◆ Textabschnitt ◆
────

Schutzmänner und Krieger

Polizisten sind gerne Helden. Recht und Ordnung setzen gerade junge Beamte bereitwillig mit Gewalt durch. Dies belegt die neue Studie „Cop Culture“ von Rafael Behr. Polizistinnen jedoch kommen bei ihm nicht vor

Die Polizeiführung setzt immer wieder auf die Gewaltbereitschaft der Polizisten

Das Handeln der Polizei wird in kritischen Analysen meist von seinen gesellschaftlichen Auswirkungen her betrachtet. Rafael Behr, Soziologe und Expolizist, hingegen lenkt die Aufmerksamkeit auf das Innenleben der Organisation, auf die Polizei als „Handlungs- und Interaktionszusammenhang“. Er fragt danach, welche Normen und Ideale in der alltäglichen polizeilichen Praxis handlungsleitend sind, in welcher Weise diese von unterschiedlichen Männlichkeitskonzepten eingerahmt werden und sich wiederum in spezifischen Teilbereichen der Polizeiorganisation verankern.

Eine Untersuchung solcher Handlungsmuster kann sich nicht in der distanzierten Analyse der offiziellen Leitbilder der Polizei erschöpfen, zumal diese in der Regel von hohen Beamten der Polizeiverwaltung erarbeitet werden. Behr geht es nicht zuletzt darum, die bisweilen fundamentalen Widersprüche zwischen offizieller „Polizeikultur“ und berufspraktischer „Polizistenkultur“ aufzuzeigen, die sich auch in innerorganisatorischen Konkurrenzverhältnissen zwischen „Kopf- und Handarbeitern“ widerspiegelt.

────

◆ Bereitgestellte Daten ◆
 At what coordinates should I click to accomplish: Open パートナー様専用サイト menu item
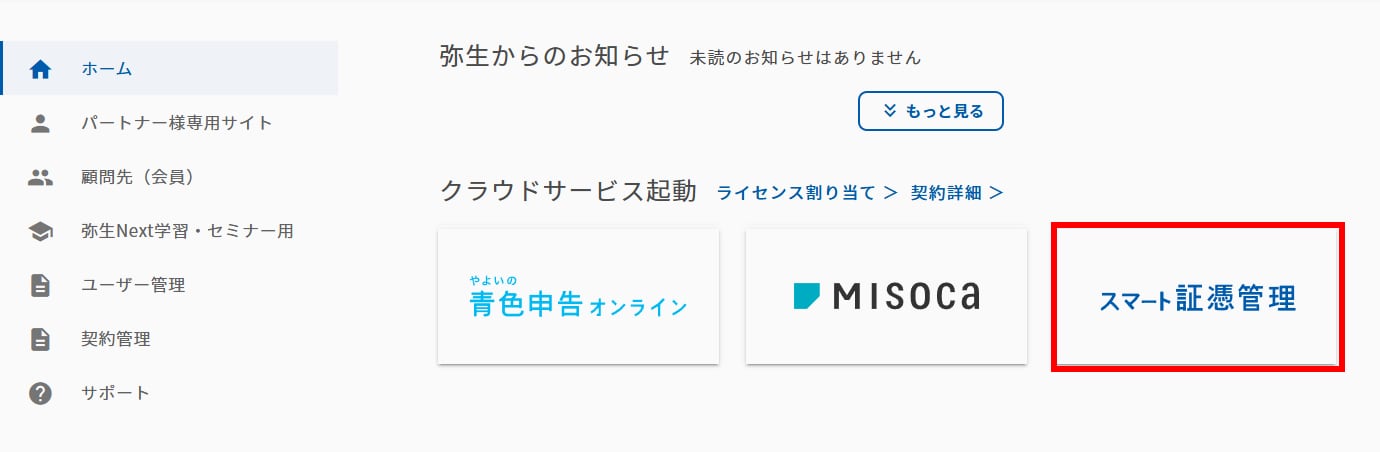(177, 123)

────

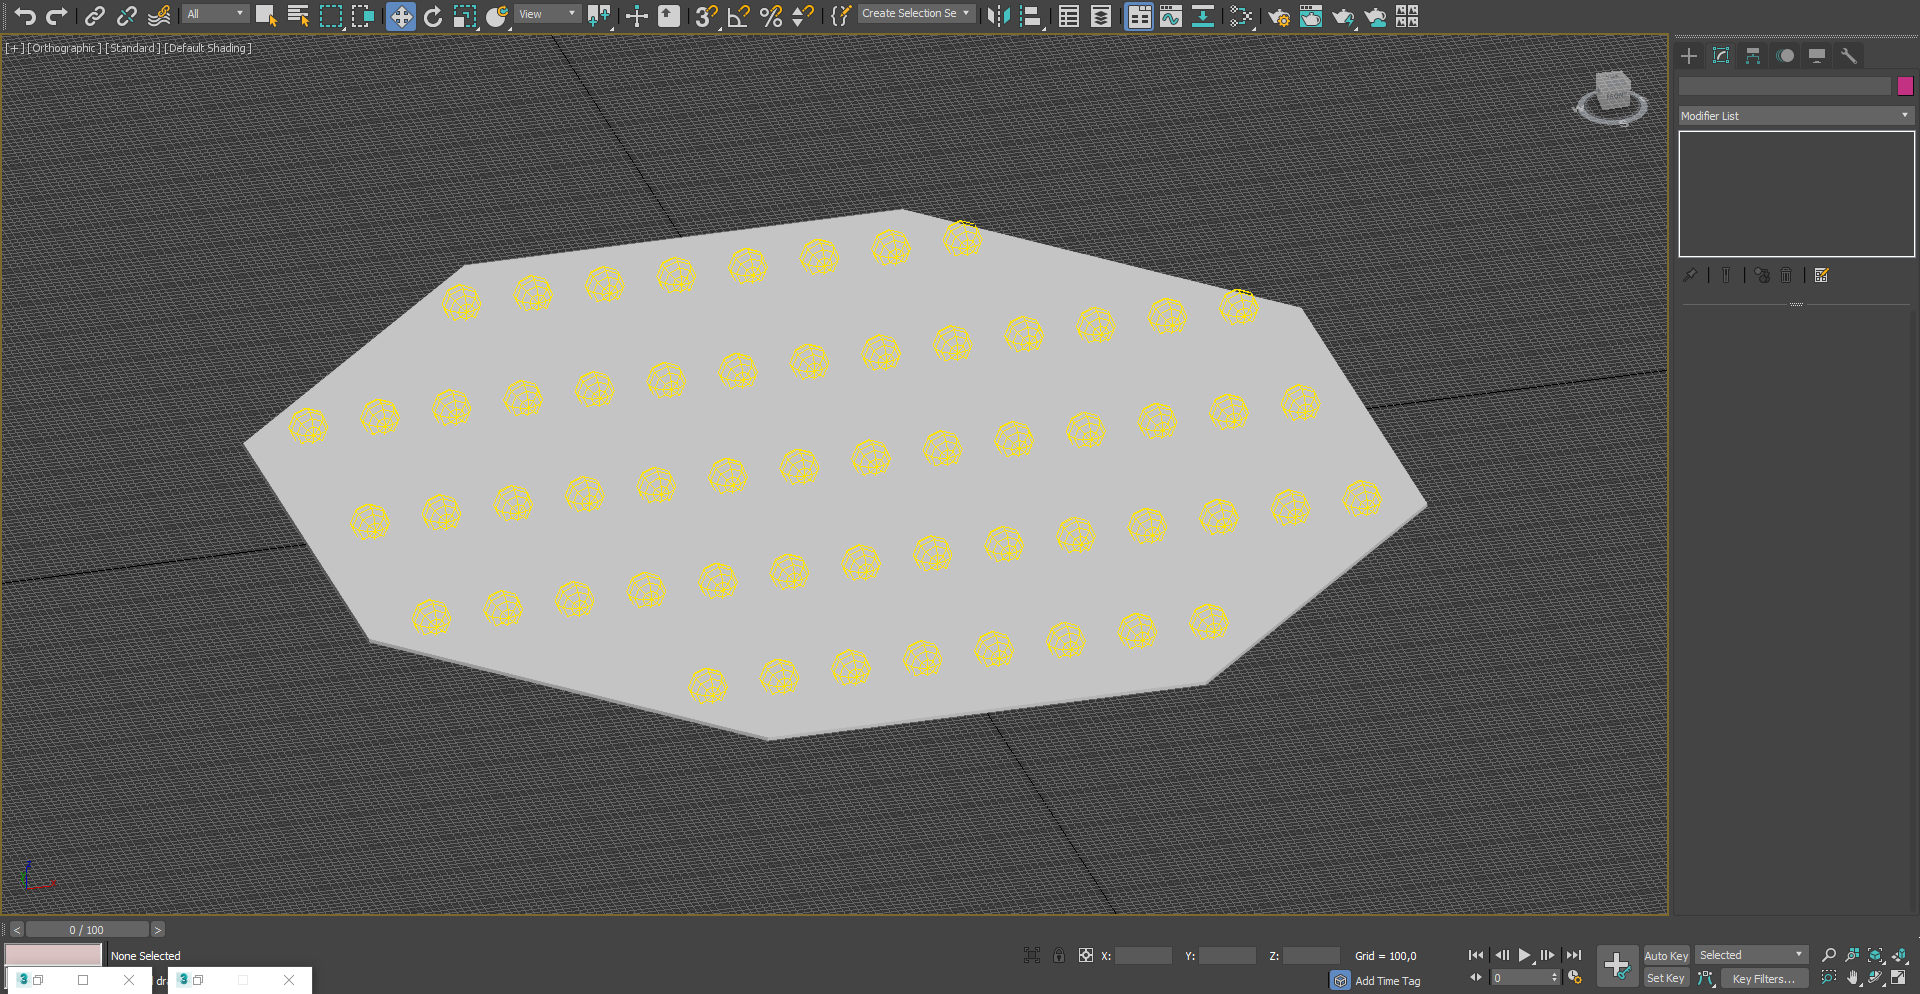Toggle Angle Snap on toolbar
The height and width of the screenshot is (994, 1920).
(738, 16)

────

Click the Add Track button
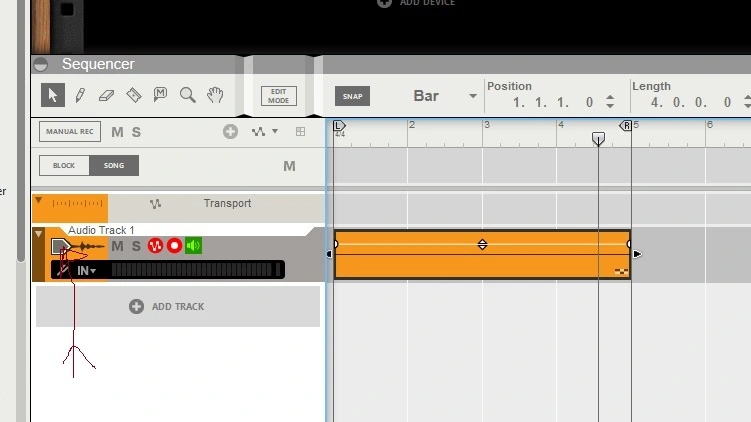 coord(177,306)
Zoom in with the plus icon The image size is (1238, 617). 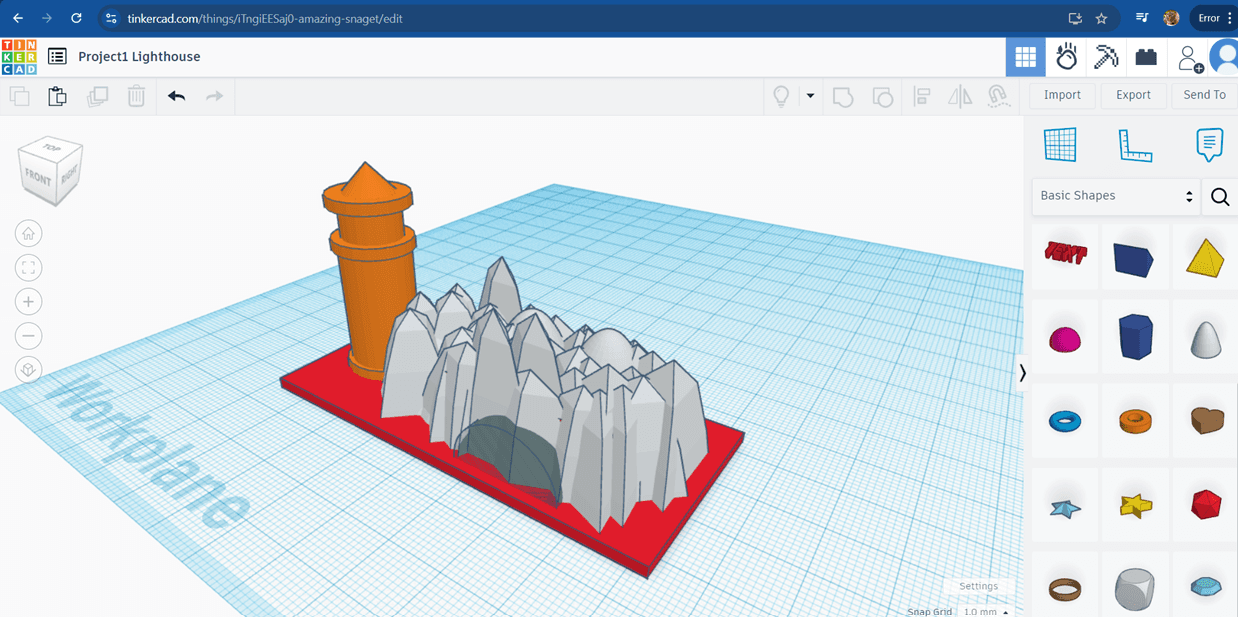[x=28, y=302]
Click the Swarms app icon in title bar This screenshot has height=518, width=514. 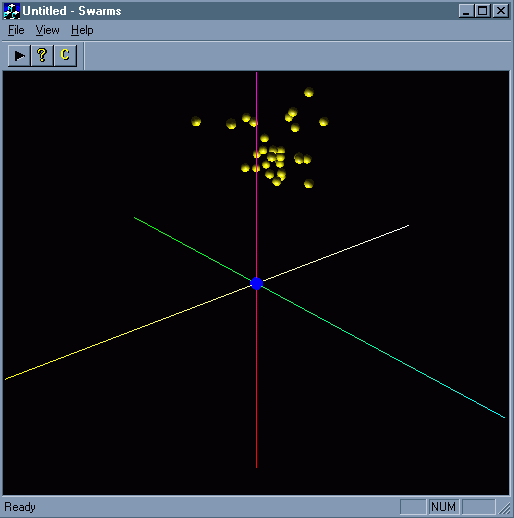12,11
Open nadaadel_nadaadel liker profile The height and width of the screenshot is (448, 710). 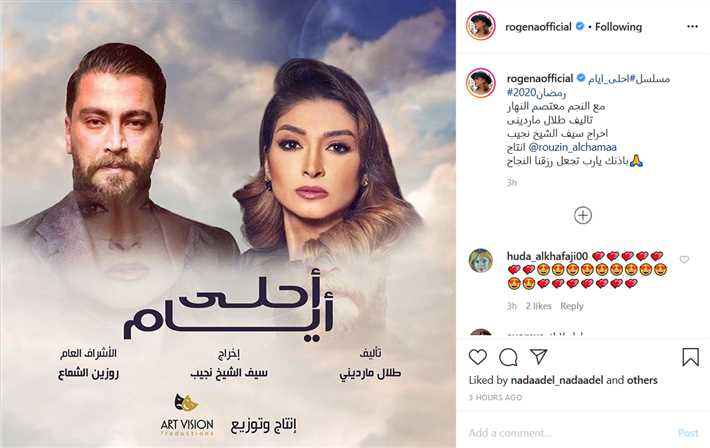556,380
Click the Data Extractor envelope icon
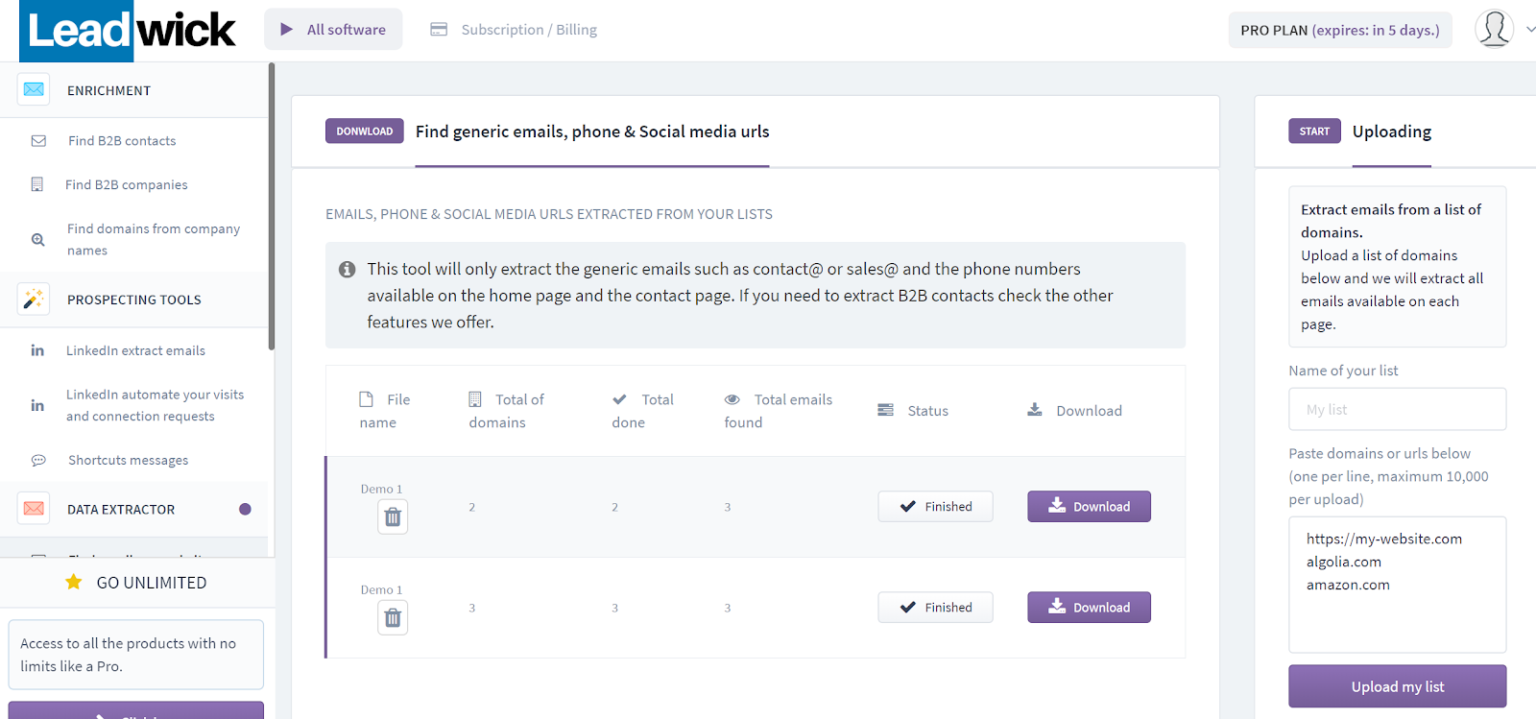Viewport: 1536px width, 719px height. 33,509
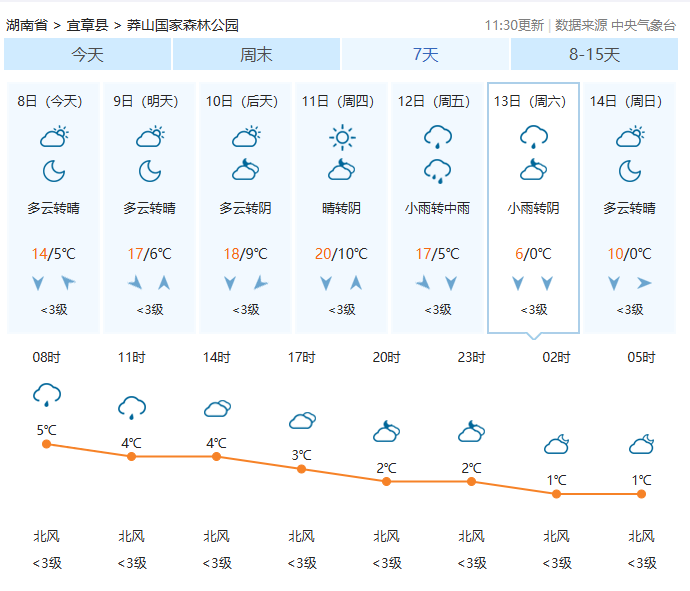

────

◆ Anweisungen ◆
• A. Fassen Sie den Absatz im Textabschnitt, der mit „Das Handeln der Polizei wird“ beginnt, kürzer zusammen und behalten Sie dabei seine wichtigsten Aussagen bei.
• B. Schreiben Sie aus dem Textabschnitt den Teil zwischen „Die Polizeiführung setzt“ und „der Polizeiorganisation verankern.“ einschließlich dieser beiden Stellen wortgetreu ab.

◆ Lösungen ◆
• A. Kritische Analysen betrachten das Polizeihandeln meist von seinen gesellschaftlichen Auswirkungen her. Der Soziologe und Expolizist Rafael Behr richtet den Blick dagegen auf das Innenleben der Organisation. Er untersucht, welche Normen und Ideale die alltägliche polizeiliche Praxis leiten, wie unterschiedliche Männlichkeitskonzepte sie einrahmen und wie sie sich in Teilbereichen der Polizei verankern.

• B.
Die Polizeiführung setzt immer wieder auf die Gewaltbereitschaft der Polizisten

Das Handeln der Polizei wird in kritischen Analysen meist von seinen gesellschaftlichen Auswirkungen her betrachtet. Rafael Behr, Soziologe und Expolizist, hingegen lenkt die Aufmerksamkeit auf das Innenleben der Organisation, auf die Polizei als „Handlungs- und Interaktionszusammenhang“. Er fragt danach, welche Normen und Ideale in der alltäglichen polizeilichen Praxis handlungsleitend sind, in welcher Weise diese von unterschiedlichen Männlichkeitskonzepten eingerahmt werden und sich wiederum in spezifischen Teilbereichen der Polizeiorganisation verankern.